Ashley walked to the next window, stopped and examined the inside of the room. “Casper, maybe we’re thinking about this in the wrong way.”

Outside this room was a box similar to the facial scanners they’d used to access the building. Controlled access was a requirement of a biosafety level three lab. Also, there were two doors to get in so airflow out could be controlled.

“I’ve been thinking the same thing,” Casper said.

“Jared is working with someone within the Russian government to deploy this bioweapons attack, but why?”

“I don’t know if I’d go so far as to make that claim. Whoever is running this place is definitely using the Russian system, but it could also be a free agent. Someone who wants to cash in on the knowledge he has.”

“If we have access to this place, it means my father was here at some point. Do you think he could be aligned with them? That he turned to the other side?”

Casper looked at Ashley, his brown eyes dark as he considered her questions. He closed his eyes tightly and shook his head. “No, I don’t believe that—I can’t believe it. That you have access to this place...concerns me. This lab’s existence on the surface doesn’t mean anything nefarious. Perhaps it’s funded by a private entity. Perhaps they’re researching a cure for ES1 and they have these notes through CIA spies. I don’t think we have a smoking gun yet. Maybe your father is helping the good guys and he wanted other good people—” Casper motioned his hand between the two of them “—to find it to help keep it that way. To make sure it stayed in the right hands if he ever went missing. Maybe that’s what his files were intended to do.”

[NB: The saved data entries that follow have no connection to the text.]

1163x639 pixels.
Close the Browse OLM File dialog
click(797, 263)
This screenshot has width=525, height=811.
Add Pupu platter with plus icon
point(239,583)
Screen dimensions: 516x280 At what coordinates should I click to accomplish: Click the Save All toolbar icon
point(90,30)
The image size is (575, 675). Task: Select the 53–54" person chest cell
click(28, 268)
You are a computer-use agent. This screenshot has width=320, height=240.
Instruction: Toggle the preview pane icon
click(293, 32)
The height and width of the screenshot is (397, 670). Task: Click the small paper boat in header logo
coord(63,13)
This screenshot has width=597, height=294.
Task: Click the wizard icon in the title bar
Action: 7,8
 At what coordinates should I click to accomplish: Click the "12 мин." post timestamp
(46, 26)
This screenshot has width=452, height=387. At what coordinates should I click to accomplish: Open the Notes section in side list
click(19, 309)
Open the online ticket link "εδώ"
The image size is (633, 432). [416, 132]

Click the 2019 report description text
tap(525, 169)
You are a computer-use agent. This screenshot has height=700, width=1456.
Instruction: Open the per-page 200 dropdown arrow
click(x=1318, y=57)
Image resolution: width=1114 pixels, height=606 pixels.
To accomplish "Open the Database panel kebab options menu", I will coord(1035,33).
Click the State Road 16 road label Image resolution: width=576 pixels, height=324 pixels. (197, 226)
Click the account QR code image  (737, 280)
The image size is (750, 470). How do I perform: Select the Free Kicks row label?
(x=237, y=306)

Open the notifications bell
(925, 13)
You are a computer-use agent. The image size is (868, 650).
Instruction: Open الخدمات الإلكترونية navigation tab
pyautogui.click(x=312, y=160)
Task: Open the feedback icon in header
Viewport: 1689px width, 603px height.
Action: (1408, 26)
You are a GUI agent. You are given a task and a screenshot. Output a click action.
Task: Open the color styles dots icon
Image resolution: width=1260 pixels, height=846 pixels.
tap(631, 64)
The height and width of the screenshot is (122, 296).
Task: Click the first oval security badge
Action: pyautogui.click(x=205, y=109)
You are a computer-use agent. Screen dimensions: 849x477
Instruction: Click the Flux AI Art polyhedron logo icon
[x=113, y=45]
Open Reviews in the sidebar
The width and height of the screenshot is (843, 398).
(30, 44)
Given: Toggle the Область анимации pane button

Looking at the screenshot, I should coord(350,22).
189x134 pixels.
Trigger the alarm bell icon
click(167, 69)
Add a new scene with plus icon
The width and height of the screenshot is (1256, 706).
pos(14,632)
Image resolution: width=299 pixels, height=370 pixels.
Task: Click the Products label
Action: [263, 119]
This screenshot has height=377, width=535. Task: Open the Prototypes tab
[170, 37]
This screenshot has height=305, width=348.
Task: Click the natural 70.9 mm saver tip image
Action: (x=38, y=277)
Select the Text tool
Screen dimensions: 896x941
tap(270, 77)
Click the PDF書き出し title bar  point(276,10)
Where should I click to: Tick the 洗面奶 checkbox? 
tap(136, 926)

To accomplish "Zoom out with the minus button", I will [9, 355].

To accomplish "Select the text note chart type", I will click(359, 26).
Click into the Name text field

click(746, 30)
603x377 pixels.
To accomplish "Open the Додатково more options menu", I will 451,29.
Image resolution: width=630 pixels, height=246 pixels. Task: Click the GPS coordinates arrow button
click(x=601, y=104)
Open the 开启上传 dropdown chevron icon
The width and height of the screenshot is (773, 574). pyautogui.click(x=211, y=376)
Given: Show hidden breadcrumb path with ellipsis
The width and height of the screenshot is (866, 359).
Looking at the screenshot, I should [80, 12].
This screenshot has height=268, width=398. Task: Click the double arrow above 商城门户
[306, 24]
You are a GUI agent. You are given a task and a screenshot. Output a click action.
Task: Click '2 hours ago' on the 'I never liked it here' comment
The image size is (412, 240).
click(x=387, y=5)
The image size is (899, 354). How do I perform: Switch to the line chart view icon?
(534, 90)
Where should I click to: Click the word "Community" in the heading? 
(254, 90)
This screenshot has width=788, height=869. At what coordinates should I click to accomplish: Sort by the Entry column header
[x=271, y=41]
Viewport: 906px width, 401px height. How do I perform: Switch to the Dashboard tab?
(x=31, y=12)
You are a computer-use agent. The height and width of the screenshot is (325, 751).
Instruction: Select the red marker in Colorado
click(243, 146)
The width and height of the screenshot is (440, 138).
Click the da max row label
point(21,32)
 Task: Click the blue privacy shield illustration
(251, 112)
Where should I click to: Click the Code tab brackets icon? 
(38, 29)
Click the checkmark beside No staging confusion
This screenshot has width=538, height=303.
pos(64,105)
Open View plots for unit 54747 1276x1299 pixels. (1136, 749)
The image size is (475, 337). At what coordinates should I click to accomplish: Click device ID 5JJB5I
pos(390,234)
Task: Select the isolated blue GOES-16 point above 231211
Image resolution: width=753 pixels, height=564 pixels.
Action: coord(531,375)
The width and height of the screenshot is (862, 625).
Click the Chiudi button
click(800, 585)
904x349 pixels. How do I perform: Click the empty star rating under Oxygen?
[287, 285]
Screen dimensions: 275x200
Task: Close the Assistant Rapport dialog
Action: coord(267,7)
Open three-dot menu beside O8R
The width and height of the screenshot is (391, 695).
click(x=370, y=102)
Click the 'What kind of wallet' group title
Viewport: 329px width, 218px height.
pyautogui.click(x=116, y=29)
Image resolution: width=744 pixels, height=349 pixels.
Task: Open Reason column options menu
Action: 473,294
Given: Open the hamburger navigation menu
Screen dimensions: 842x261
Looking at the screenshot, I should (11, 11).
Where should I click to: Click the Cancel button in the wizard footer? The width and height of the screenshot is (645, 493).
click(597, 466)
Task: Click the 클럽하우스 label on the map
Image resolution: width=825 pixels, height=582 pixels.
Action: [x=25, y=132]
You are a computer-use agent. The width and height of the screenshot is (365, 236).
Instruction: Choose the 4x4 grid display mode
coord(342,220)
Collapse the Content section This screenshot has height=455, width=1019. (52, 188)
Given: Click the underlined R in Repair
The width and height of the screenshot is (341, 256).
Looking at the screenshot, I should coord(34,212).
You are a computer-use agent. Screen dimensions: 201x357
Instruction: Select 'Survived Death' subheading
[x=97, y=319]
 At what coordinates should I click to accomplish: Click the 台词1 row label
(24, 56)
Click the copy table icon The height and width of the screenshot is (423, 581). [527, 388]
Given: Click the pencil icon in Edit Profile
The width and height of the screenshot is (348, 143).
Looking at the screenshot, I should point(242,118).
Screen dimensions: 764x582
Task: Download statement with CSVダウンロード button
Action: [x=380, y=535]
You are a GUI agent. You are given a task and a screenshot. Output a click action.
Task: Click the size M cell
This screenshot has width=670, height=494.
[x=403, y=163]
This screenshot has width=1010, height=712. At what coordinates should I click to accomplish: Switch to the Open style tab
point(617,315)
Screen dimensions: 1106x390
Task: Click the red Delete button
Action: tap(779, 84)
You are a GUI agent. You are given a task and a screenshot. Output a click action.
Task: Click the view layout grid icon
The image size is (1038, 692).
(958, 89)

They passed the fourth room. Now they found the characteristic yellow pressurized suits hanging. The same style Ashley had found torn and discarded in Black Falls. Orange hoses hung from the ceiling.

Casper pointed to a door exiting the circle. “Let’s see what’s through there.”

Ashley followed. As soon as they were through the door, the raucous noises of animals bit into her ear. Metal clanged against metal. As they walked, Ashley identified several different types of animals. Mice. Rabbits. Monkeys.

Some looked listless in their cages. Were Casper and Ashley being exposed to something right now?

Casper turned to his right and stopped abruptly. He backpedaled, turned on his heel and grabbed Ashley by the shoulder.

“Ashley...”

“What don’t you want me to see?”

She pushed past him around the corner. There was a small alcove, and at the end of that alcove sat a man, secured to a chair with leather straps.

Her father.

Adrenaline surged through her body. She rushed forward, but felt Casper’s hand briefly try to catch hers.

“Ashley!”

Russell Drager’s cry for her wasn’t joyful.

It was angry.

She slowed, her heartbeat faltering.

“Go back!” he screamed at her.

The loud pop made her stop in her tracks. There was a loud clang as something metallic clattered against concrete. Ashley looked down.

A bomblet had crashed to the floor and vapors leached from its cracks.